Preacher lay there for a moment, catching his breath as the water streamed off his sodden clothing. When he could talk, he looked up and said, “You may not’ve noticed, Cap’n, but I reckon I saved your life a few minutes ago. One of those fellas on the shore was drawin’ a bead on you when I blew a hole in his head.”
The captain looked confused. “But I thought you were one of the river pirates!”
“So did they,” Preacher said.
The skiff reached the riverboat.
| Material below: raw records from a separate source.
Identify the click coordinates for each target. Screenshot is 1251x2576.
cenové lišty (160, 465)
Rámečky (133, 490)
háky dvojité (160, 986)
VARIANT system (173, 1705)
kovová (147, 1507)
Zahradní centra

One of the men in it called, “Howdy! Looked like you needed a little help there!”
The captain nodded toward Preacher and told his men, “Keep him covered,” then turned to the men on the skiff and went on, “Indeed we did, sir! We are much obliged to you. Did you just happen to be traveling along and saw those scoundrels attacking us?”
“Nope.” The man in the skiff raised a pistol and pointed it at the captain. “We’re here for the same thing they were. Now put this boat ashore so we can start unloading that cotton you’ve got on deck.”
The captain of the Harry Fulton stared goggle-eyed down the barrel of the pistol that menaced him. His mouth opened and closed a couple of times before he managed to say, “You’re pirates, too?”
“That’s right,” the man in the skiff said. “And there are a dozen men on shore with rifles pointing at you and your men right now, Captain. You’d better do as you’re told.”
For a moment, the captain’s bulldog-like face looked like he was going to put up a fight. But then his shoulders sagged in defeat. “Are you going to kill me and my crew?” he asked in a dull voice.
“Nope. All we want is the cotton.”
“Very well.” The captain motioned for his men to drop their guns, then cupped his hands around his mouth and called up to the man in the pilot house, “Ahead one-quarter! Put her ashore!”
Preacher had watched the exchange with interest. He was glad the men working for Jessie weren’t going to murder the captain and crew. Now as he stood up, the man who seemed to be the leader said, “You’re the fella we were supposed to watch out for, aren’t you?”
Preacher was relieved that Jessie and Cleve hadn’t told these men who he really was. The longer he could keep that information under wraps, the better. He nodded and said, “That’s right. You came mighty near to hittin’ me with some of those shots, too.”
The man shrugged. “Hard to be too careful in the middle of a shootin’ scrape. And you’re not dead, are you?”
“No, I reckon not.”
The riverboat captain glared at him. “You double-crossed the men you were with? That makes you even worse than them, and I don’t care if you did save my life!”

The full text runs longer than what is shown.